"Selasa sore besok saya akan coba lagi mobil listrik Ahmadi. Saya berbuat kesalahan tadi pagi, terlalu main-main dengan 'pedal gas"' yang membuat boros pemakaian listriknya sehingga saat tiba di jalan Thamrin Jakarta listriknya habis," ujar Dahlan dalam pernyataannya yang diterima detikFinance, Senin (16/7/2012).
Dahlan mengatakan, saat dia mengambil mobil listrik Ahmadi di Depok pagi ini, listrik dalam baterai mobil tersebut tidak sampai 50% terisi.
SCROLL TO CONTINUE WITH CONTENT
Mantan Dirut PLN ini menyatakan sudah curiga mobil kurang bahan bakar ketika sudah menempuh jarak 30 km. Karena saat Dahlan tiba di Pancoran, indikator bahan bakar menunjukkan listrik tidak berkurang. Ternyata indikatornya belum bekerja dengan baik.
"Karena itu saya minta Dasep ahmadi untuk menyempurnakan itu. Ini bukan kekurangan yang berat. Besok sore sudah bisa saya coba lagi. Sekalian menyempurnakan sistem rem dan AC-nya. Saya memang bersalah karena waktu mencoba tadi pagi sering menghentak-hentakkan gas. Maksud saya untuk menguji daya tariknya semaksimal mungkin. Tapi cara seperti itu ternyata membuat pemakaian listrik sangat boros," tutur Dahlan.

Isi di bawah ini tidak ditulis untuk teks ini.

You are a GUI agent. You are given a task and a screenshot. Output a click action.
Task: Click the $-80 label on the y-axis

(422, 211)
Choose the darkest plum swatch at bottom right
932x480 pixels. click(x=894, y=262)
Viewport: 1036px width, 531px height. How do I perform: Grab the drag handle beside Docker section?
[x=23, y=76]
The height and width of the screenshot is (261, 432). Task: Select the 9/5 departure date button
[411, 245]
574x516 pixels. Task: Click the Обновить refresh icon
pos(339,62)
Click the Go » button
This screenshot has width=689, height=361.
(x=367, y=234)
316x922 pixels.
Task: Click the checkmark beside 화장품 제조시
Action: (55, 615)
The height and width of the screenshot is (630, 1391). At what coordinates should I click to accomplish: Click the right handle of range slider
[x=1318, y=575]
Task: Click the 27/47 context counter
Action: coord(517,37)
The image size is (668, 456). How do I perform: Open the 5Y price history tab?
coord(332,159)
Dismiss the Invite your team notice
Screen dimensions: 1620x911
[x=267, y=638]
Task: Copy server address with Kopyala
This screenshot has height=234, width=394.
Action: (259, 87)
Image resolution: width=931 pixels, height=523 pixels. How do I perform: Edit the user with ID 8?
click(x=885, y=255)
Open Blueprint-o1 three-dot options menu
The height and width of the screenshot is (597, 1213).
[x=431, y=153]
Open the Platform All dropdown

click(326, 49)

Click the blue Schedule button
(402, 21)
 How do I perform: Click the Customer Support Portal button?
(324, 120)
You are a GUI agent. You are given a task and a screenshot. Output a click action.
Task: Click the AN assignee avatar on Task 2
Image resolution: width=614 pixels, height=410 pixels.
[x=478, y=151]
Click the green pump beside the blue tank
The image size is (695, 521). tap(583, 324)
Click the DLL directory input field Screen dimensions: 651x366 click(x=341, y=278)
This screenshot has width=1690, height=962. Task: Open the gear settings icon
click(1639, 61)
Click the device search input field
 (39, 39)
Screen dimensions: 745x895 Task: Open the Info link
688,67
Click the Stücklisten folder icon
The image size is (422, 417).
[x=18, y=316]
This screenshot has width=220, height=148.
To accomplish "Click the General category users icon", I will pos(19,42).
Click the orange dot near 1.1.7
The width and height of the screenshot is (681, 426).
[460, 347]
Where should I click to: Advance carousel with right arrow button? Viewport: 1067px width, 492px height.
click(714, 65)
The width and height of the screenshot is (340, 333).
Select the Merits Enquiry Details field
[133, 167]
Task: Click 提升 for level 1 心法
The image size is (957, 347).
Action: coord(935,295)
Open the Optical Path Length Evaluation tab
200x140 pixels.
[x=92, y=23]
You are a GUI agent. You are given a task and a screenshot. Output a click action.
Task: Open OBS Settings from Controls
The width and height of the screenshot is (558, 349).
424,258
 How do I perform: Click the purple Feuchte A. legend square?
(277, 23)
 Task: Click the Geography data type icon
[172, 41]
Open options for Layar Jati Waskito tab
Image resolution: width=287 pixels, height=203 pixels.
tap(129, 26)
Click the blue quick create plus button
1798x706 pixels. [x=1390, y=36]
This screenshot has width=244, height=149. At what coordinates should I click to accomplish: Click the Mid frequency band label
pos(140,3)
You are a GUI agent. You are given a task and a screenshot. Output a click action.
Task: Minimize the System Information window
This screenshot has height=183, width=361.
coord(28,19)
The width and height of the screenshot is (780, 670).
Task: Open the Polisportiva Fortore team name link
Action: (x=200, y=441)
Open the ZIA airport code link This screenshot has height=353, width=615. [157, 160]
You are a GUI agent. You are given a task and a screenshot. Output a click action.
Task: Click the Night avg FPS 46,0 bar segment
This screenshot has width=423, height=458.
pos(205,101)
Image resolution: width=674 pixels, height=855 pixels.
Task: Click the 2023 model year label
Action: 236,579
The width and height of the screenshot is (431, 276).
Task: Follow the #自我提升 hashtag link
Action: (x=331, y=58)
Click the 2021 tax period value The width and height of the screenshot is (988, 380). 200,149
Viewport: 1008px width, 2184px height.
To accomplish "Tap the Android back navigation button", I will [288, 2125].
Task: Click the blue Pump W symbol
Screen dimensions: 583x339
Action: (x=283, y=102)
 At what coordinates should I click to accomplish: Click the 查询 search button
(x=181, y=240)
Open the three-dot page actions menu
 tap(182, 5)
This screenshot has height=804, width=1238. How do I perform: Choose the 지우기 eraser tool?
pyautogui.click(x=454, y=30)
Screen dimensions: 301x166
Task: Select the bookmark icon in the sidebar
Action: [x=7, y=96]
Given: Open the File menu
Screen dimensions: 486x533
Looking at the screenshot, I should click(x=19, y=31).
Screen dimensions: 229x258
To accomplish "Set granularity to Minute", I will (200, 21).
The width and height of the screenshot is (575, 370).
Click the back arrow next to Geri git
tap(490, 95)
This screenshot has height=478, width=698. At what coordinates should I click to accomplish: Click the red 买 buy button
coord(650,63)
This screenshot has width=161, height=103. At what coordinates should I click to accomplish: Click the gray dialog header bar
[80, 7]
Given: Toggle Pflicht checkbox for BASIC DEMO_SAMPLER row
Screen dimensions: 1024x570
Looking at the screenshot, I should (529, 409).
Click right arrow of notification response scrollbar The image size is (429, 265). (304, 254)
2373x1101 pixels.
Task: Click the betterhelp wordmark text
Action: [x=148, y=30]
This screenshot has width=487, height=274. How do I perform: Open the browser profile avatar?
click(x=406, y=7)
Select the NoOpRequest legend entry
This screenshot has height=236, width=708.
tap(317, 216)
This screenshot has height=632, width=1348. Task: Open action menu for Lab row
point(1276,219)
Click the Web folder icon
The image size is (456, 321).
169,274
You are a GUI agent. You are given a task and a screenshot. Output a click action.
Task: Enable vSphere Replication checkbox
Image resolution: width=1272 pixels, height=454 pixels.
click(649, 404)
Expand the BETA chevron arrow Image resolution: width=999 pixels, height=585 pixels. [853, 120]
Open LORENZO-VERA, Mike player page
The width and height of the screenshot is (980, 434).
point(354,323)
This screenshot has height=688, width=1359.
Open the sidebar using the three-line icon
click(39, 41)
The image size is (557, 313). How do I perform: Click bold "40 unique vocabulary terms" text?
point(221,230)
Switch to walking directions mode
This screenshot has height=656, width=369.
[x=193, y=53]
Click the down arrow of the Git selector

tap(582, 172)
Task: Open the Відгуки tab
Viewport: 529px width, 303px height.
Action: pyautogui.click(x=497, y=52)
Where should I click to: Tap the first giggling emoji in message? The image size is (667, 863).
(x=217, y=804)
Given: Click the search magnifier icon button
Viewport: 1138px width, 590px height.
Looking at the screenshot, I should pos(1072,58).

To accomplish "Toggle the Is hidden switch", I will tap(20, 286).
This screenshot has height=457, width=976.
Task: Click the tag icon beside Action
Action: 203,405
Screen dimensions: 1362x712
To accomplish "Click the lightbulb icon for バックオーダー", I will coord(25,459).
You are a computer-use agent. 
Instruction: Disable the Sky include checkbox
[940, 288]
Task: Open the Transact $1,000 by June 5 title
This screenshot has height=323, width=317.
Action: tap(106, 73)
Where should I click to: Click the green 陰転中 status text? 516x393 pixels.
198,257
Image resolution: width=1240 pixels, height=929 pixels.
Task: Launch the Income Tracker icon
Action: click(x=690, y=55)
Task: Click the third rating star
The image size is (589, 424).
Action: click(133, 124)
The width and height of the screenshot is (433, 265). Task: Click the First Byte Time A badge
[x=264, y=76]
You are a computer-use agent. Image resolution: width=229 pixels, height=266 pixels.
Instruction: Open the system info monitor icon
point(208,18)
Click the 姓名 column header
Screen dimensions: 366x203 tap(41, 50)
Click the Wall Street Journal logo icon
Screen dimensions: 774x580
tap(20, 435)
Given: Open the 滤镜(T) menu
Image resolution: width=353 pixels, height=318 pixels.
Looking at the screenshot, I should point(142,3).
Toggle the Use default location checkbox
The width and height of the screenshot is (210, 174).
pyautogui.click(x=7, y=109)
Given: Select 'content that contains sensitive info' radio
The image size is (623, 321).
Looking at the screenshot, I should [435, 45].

Besok sore, ujar Dahlan, kesalahan yang dia buat tidak boleh terulang. Dahlan bakal mencoba jarak sejauh mungkin tiap hari, hingga mobil listrik ini bernar-benar sempurna. "Tidak boleh mundur dan tidak boleh gagal. Harus bisa," tegas Dahlan.
Dahlan bererita, dari Depok semua lancar, setir nyaman dan bahan bakar cukup. Melewati wilayah Lenteng Agung, Dahlan memacu mobil listrik ini hingga 70 km/jam. Dia tidak bisa memacu kendaraan lebih cepat karena jalur padat pukul 09.00 WIB saat itu.
Bahkan, mobil ini masih kuat menempuh kemaetan dari Pasar Minggu hingga Pancoran, dan terus lancar melalui Jembatan Semanggi.
"Kecurigaan muncul saat menjelang bundaran Hotel Indonesia. Tinggal satu kilometer lagi menjelang BPPT. Di Bundaran HI mobil melambat. Ahmadi yang berada di sebelah saya juga tidak tahu apa penyebabnya. Mestinya tidak akan terjadi. Tapi sama sekali tidak ada kecurigaan akan habisnya listrik. Indikator masih hijau, bahkan relatif masih tidak berkurang," papar Dahlan.
"Setelah lewat bundaran HI, mobil saya pinggirkan dan bukan mogok. Saya ingin ada pemeriksaan," imbuhnya.
Hasilnya, ujar Dahlan, tidak ada yang salah. Mobil dijalankan lagi tapi amat pelan dan akhirnya tepat di pintu masuk BPPT mobil tidak bisa jalan lagi karena listriknya benar-benar habis.
"Rencananya saya berhenti di BPPT untuk mengikuti pertemuan dengan Dewan Riset Nasional. Tapi apa boleh buat. Dari pintu depan saya jalan kaki ke ruang pertemuan," kata Dahlan.
"Coba saja saya tidak buru-buru ke Halim (untuk mengikuti bapak Presiden SBY ke Solo) saya akan coba lagi malam ini (Senin malam) setelah listrik diisi lagi penuh. Tapi karena malam ini saya di Solo, baru Selasa sore besok saya punya waktu mencoba lagi. Kesimpulan saya, mobil ini menjadi masa depan kita!" tegas Dahlan.